There are as many philosophies in Alsace as there are soil types, with some winemakers focusing on site and blends, others primarily on varietal bottlings, and still others on house style. Zind-Humbrecht is perhaps a hybrid of the first two approaches, often bottling wines with varietal labels, but also offering an extreme range of terroir focused wines. In fact, Zind-Humbrecht may be the greatest winemaker in Alsace when it comes to expressing site.
Intellect and Biodynamie
Alsace is tops in France for organic and biodynamic wine production. Zind-Humbrecht is probably the leading proponent of biodynamic wines in France. He has a completely hands off approach. Zind-Humbrecht is a trained scientist and interestingly his devotion to biodynamics came from his belief in the value of experimentation. And it was in his experiments with biodynamics that he found the greatest expression in his wines and his terroirs.
Zind-Humbrecht is also the perfect example of why ‘natural’ wine doesn’t have to mean low alcohol, lean and pretty.
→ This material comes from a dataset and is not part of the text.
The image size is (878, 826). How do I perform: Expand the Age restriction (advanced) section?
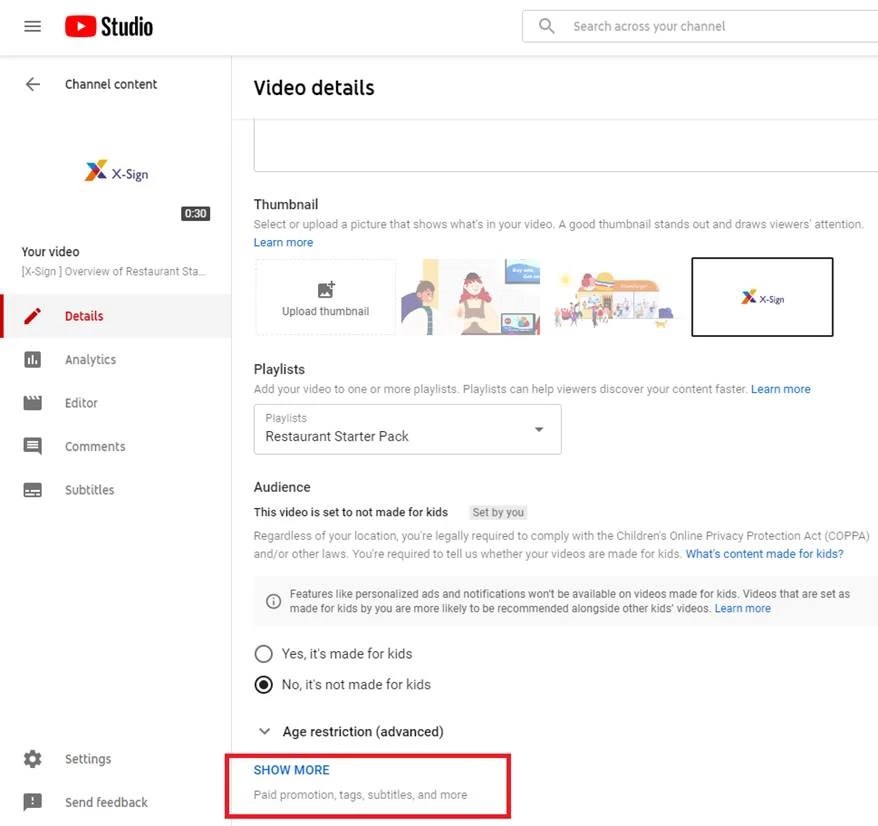click(x=363, y=731)
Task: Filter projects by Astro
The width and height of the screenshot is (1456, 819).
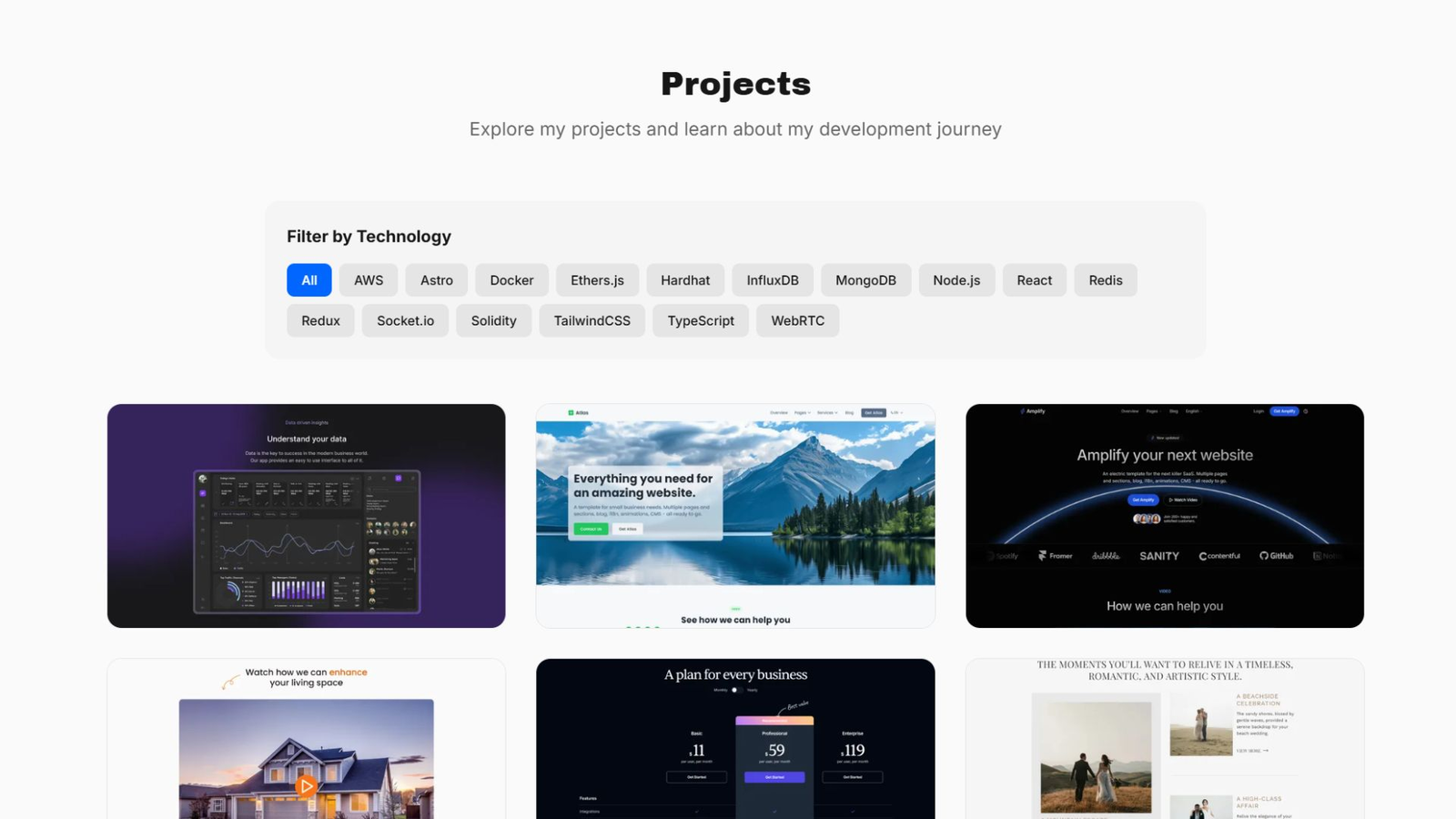Action: [437, 280]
Zind-Humbrecht is all about power, concentration, and maximal ripeness. It’s not uncommon to find ZH wines at 15% alcohol, and they are white wines! You would also never guess the level of alcohol given the wine’s absolutely perfect balance.
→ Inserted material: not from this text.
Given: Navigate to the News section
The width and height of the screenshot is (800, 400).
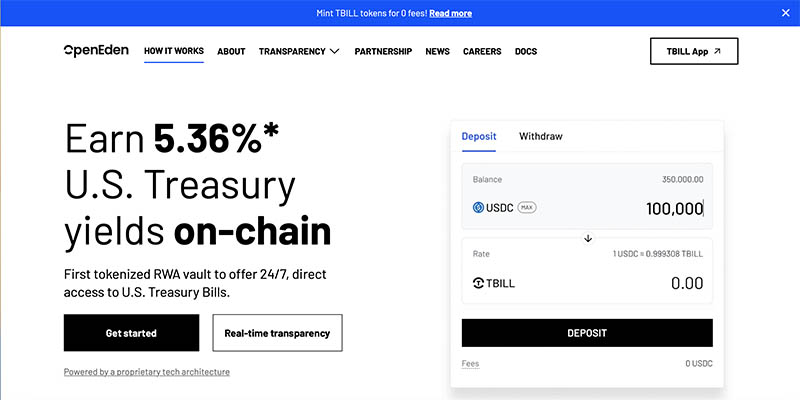Looking at the screenshot, I should [x=437, y=51].
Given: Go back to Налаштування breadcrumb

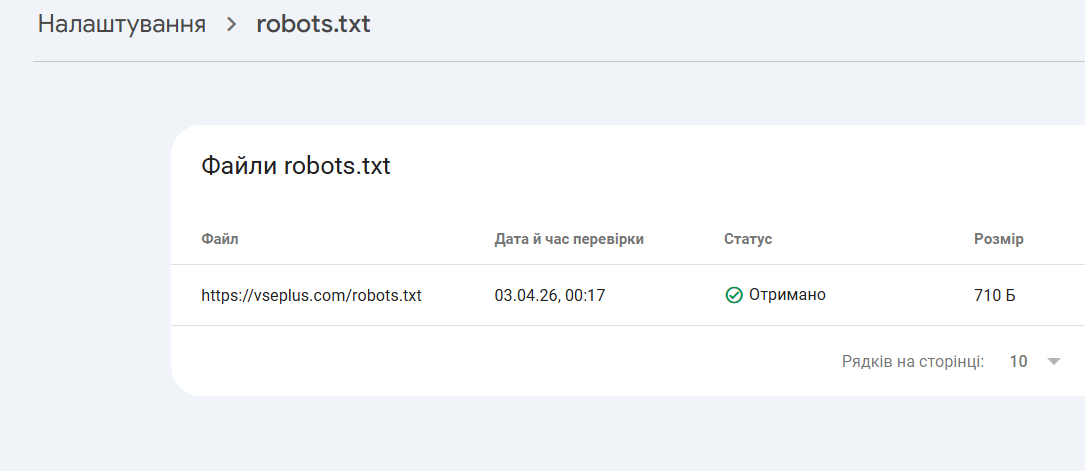Looking at the screenshot, I should click(122, 24).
I’m not surprised that Olivier Zind-Humbrecht is a master of wine. He is clearly a precision wine maker with great intellectual power but also the sensitivity of a true wine lover and taster. No one less than that could make wine this good.
There is a lot to write about this Domaine, which I will do in future posts, but right now I will simply extol the virtues of this single vineyard profundity. This wine is honeyed grapefruit with a zesty and pervasive aroma that yet leaves an ethereal pause in one’s mind.
The signature richness and density of Zind-Humbrecht explodes on the palate: honey, lemon and lime with the intensity of a great dessert wine. Yet the finish elides anything you may expect from the mid-palate; it is completely dry. For a wine that starts out massively rich and concentrated, the final experience ends up as a layered exploration of citrus on a mineral backbone. The chalky and savory elements of the wine contradict the richness of the fruit – but it is this contradiction that is so engaging.
A compelling potion of intellectual and sensuous exploration.